Text passage:
···
This tutorial is designed to walk the user through some basic
features of the mop package (Cobos, et al. 2024a),
a suite of tools designed to extend the Mobility-Oriented Parity (MOP)
metric (Owens, et al. 2013). MOP is a method for estimating
dissimilarity between environmental datasets when projecting a niche
model to novel environments outside those used to train the model
(examples: assessing risk of spread of invasive species, estimating
changes in available suitable habitat under climate change). When niche
models are projected, generally some form of statistical extrapolation
is done. This may lead to additional uncertainty in model projections,
which should be strongly considered when interpreting model projection
results. MOP was originally proposed as an alternative to the
Multivariate Environmental Similarity Surface (MESS) metric (Elith,
et al. 2010).
Here, we adapt supplementary material accompanying our recent paper in Frontiers in Biogeography, which introduces new extensions of MOP and demonstrates their use and usefulness (Cobos, et al. 2024b). In this example, we want to compare the model training region for a hypothetical species with a native range in the Yucután Peninsula to the rest of Mexico (perhaps a conservation organization wants to transplant the species, an endangered plant, and we want to project a niche model of the species to see where else there might be suitable habitat under present-day conditions).
···
Listed records:
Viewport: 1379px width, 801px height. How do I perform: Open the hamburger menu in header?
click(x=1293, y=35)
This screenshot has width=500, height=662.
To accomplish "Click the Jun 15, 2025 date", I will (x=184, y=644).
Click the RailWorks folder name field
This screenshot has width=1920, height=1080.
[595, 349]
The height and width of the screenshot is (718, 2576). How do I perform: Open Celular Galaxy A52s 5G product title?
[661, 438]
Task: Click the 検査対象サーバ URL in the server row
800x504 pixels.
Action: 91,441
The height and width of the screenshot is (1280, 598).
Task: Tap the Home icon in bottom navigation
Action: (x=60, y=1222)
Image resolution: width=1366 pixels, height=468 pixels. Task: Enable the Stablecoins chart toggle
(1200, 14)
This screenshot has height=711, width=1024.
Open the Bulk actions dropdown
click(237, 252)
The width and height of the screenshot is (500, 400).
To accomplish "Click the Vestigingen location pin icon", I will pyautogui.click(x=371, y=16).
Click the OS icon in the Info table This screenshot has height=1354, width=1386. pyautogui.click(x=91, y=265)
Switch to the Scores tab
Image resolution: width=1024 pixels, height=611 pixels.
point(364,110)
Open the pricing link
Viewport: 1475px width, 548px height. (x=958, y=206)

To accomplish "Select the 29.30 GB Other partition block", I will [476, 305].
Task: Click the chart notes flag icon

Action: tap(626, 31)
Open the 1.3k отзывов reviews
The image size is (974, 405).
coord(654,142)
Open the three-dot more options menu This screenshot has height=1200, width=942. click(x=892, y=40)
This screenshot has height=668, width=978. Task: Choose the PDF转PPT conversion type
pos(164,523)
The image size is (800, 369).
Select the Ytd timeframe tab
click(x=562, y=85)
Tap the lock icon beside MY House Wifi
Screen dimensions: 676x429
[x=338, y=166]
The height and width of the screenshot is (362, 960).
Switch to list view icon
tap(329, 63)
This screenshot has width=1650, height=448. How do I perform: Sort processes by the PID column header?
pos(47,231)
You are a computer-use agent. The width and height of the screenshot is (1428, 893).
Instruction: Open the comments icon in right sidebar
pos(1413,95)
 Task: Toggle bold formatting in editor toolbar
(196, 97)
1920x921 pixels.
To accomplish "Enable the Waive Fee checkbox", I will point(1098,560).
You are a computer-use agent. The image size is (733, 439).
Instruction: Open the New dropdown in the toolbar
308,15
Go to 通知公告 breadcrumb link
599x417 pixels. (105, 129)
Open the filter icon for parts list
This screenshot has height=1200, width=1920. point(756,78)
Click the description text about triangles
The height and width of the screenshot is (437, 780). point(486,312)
···
Given problem 1:
Answer the following about the mop tutorial:
(a) Which metric was MOP originally proposed as an alternative to?
(b) In which journal did the recent paper introducing new extensions of MOP appear?
(c) In the example, the model training region is compared with the rest of which country?
Given problem 2: Swap "conservation organization" for "government agency" in the mop tutorial, giving the passage again starting with "Here, we adapt" and going on through "under present-day conditions).".
The records are separate material from the mop tutorial.

Correct output 1:
(a) The Multivariate Environmental Similarity Surface (MESS) metric.
(b) Frontiers in Biogeography.
(c) Mexico.

Correct output 2:
Here, we adapt supplementary material accompanying our recent paper in Frontiers in Biogeography, which introduces new extensions of MOP and demonstrates their use and usefulness (Cobos, et al. 2024b). In this example, we want to compare the model training region for a hypothetical species with a native range in the Yucután Peninsula to the rest of Mexico (perhaps a government agency wants to transplant the species, an endangered plant, and we want to project a niche model of the species to see where else there might be suitable habitat under present-day conditions).